Emerging Markets Institute Director to Speak at Council on Foreign Relations
Richard J. Coyle will offer thoughts on growth and innovation in Brazil
December 02, 2013
Richard J. Coyle, Executive Director of the Emerging Markets Institute at the Samuel Curtis Johnson Graduate School of Management at Cornell University, will be a featured speaker and participate in the third annual Brazil Investment Conference at the New York City-based Council on Foreign Relations. The conference brings top Brazilian and U.S. business leaders together to discuss how the country differs from other emerging markets, focusing on Brazilian energy, infrastructure, education, barriers and benefits to foreign investment, human capital, and innovation.

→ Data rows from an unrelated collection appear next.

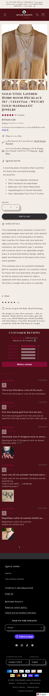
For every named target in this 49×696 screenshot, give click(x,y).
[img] (8, 380)
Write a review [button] (24, 364)
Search (8, 573)
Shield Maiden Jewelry (23, 680)
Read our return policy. (16, 607)
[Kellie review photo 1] (8, 496)
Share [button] (7, 296)
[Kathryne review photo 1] (8, 452)
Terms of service (19, 687)
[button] (5, 15)
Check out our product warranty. (20, 612)
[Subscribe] (41, 628)
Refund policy (35, 683)
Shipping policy (33, 687)
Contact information (25, 691)
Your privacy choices (14, 579)
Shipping (5, 123)
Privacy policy (22, 683)
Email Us (9, 594)
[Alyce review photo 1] (8, 534)
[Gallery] (24, 57)
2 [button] (23, 547)
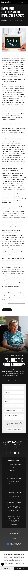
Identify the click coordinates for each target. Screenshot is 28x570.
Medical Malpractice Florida (15, 20)
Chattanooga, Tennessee (14, 502)
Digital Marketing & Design (15, 544)
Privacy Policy (19, 537)
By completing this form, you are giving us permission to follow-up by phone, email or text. (14, 423)
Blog (6, 20)
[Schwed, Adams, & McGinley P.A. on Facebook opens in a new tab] (6, 453)
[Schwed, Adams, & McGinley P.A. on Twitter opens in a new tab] (11, 453)
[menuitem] (6, 453)
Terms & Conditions (10, 537)
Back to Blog (7, 310)
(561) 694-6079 (20, 563)
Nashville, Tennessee (14, 516)
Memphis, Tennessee (14, 490)
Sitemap (14, 538)
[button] (2, 564)
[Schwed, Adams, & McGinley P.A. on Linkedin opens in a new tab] (19, 453)
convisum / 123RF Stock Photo (16, 303)
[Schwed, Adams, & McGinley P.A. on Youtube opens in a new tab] (15, 453)
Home (2, 20)
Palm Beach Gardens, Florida (14, 461)
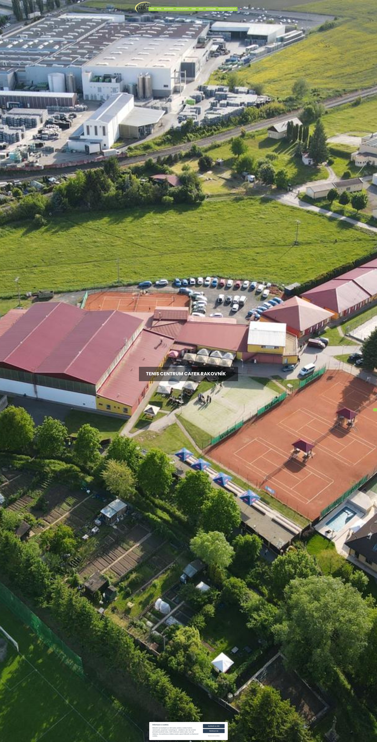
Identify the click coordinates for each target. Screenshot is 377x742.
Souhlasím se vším (214, 726)
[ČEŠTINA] (240, 8)
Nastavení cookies (214, 736)
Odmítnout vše (213, 731)
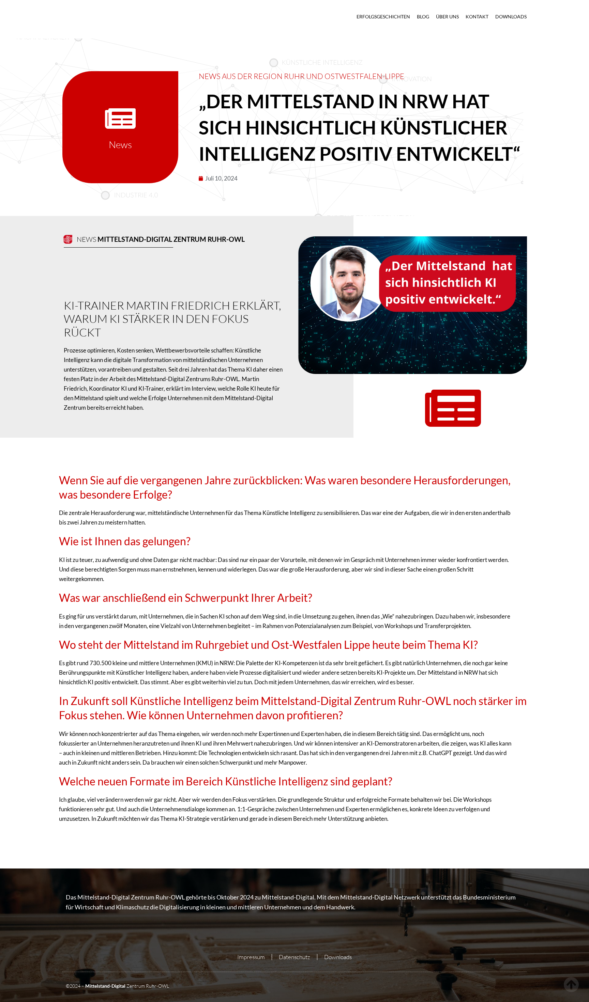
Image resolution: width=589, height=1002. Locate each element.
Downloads (511, 16)
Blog (423, 16)
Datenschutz (294, 956)
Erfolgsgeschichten (383, 16)
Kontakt (477, 16)
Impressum (251, 956)
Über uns (447, 16)
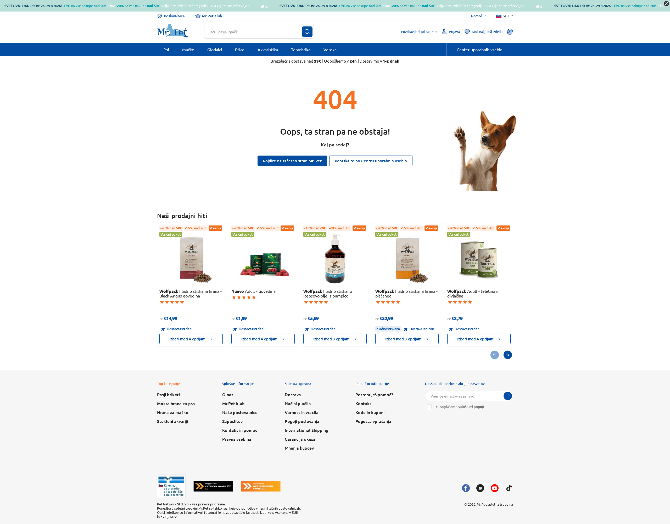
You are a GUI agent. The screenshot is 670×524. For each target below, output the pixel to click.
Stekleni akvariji (172, 421)
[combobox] (256, 31)
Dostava (293, 394)
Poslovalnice (174, 15)
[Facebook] (466, 488)
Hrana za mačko (172, 412)
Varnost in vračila (302, 412)
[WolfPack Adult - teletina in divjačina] (479, 258)
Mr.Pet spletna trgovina (495, 504)
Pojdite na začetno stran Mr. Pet (292, 160)
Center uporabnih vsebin (479, 49)
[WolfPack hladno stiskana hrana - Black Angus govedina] (191, 258)
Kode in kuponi (369, 412)
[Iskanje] (307, 31)
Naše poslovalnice (240, 412)
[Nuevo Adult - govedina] (263, 258)
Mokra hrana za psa (176, 403)
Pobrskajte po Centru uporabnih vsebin (371, 160)
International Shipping (306, 430)
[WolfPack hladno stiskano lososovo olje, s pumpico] (335, 258)
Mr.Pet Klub (212, 15)
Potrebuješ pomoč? (374, 394)
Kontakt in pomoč (239, 430)
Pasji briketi (168, 394)
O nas (227, 394)
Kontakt (363, 403)
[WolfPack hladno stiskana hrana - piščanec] (407, 258)
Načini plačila (298, 403)
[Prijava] (508, 396)
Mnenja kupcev (299, 448)
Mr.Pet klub (233, 403)
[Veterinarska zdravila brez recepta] (171, 486)
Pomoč (477, 16)
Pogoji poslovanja (302, 421)
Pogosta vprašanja (373, 421)
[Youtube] (495, 488)
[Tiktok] (509, 488)
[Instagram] (480, 488)
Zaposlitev (232, 421)
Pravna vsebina (236, 439)
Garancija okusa (300, 439)
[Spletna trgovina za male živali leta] (213, 486)
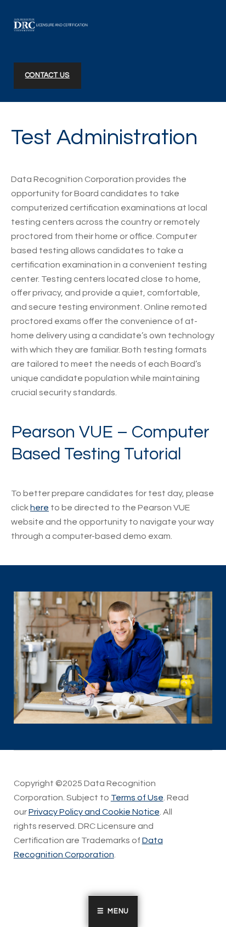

The conference is coordinated by the Council on Foreign Relations, an independent, nonpartisan membership organization, think tank, and publisher.
Using the Global Innovation Index, developed by Johnson Dean Soumitra Dutta and jointly published by Cornell University, INSEAD, and the World Intellectual Property Organization, Coyle will demonstrate how Brazil has been losing ground to other countries in the areas of education, research and development, and ease of doing business. However, new educational and innovation initiatives recently launched by the Brazilian government seem to hold promise, as gains in these areas are becoming evident.
Examples include Science Without Borders, which has sent 37 Brazilian students to Cornell University this semester, with another 17 expected in January. Globally, the program hopes to send 101,000 Brazilians abroad by 2015. Programs such as this have helped quadruple annual number of master’s and doctorate graduates in Brazil in the past 15 years. Major corporations such as IBM, Halliburton, and Cisco have recently announced new Innovation & Technology Centers in Brazil. In addition, reforms have been implemented within the government innovation agency to accelerate the approval process for funding.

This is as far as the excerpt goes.